At the encouragement of family friend Glenn Frank, the president of the University of Wisconsin, Rector enrolled at the University of Wisconsin (in Madison, Wisconsin) in 1925. He lived at the Frank family residence and tutored Frank's son while attending the university. In 1930, he graduated from the University of Wisconsin Law School, and practicing for a law firm in Madison.

Rector worked for several governors of Wisconsin. He was executive secretary to Albert G. Schmedeman, special counsel to Julius P. Heil. He also served as Wisconsin's deputy attorney general during Heil's governorship, during which time he won fourteen cases he argued before Wisconsin Supreme Court.

==Wisconsin Supreme Court==
In April 1946, Rector was appointed to the Wisconsin Supreme Court (filling the seat left vacant by the death on the bench of Joseph Maritn). He sought to retain his seat, was defeated by Henry P. Hughes in the 1947 election.

Rector ran again for state supreme court in 1949, but again lost.

==Subsequent career==
After his re-election loss, Rector was offered a post as a Nuremberg war crimes trials judge, but declined the offer. Rector did not view such work as contributing to advancing the cause of law. Rector returned to the practice of law after losing re-election.
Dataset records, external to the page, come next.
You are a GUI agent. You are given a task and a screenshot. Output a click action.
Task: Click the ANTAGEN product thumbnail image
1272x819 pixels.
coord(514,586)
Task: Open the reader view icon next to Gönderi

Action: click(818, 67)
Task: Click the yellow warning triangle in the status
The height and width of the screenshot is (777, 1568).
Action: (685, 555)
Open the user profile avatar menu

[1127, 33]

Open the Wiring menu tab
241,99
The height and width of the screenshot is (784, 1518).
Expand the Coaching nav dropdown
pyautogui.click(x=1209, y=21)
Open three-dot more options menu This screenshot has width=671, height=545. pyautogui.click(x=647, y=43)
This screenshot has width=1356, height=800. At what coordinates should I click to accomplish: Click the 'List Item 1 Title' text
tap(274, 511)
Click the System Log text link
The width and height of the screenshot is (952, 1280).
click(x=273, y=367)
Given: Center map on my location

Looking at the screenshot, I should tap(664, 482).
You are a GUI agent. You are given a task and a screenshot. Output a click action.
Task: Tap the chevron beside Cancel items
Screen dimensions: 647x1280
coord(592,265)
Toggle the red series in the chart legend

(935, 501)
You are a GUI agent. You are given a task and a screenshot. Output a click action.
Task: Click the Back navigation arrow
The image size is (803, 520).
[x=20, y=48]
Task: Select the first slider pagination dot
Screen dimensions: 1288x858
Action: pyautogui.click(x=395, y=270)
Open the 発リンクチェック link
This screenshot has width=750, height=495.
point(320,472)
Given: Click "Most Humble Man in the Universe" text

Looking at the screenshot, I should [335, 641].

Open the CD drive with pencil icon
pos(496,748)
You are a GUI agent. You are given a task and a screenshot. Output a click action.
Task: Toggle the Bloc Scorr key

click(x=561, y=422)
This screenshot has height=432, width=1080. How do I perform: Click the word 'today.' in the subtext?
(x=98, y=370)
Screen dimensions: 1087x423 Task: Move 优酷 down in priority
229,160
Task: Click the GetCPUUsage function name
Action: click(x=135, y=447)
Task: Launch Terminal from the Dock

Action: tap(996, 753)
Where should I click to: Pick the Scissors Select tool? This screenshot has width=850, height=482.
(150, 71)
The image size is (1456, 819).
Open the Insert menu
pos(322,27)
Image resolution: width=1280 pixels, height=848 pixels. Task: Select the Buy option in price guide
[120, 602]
In 1948, Rector was appointed deputy council of the Wisconsin Public Service Commission, resigning the following year in order to become vice president of the First Wisconsin Trust Company of Milwaukee. He held this role until retiring in 1968.

==Personal life and death==
Rector and his wife, Virginia, had four children: James Jr., Schuyler, Nancy, and Kathleen. Their son, James Jr., served as the commissioner of the Wisconsin Supreme Court.

Rector died at the age of 77 on August 6, 1979.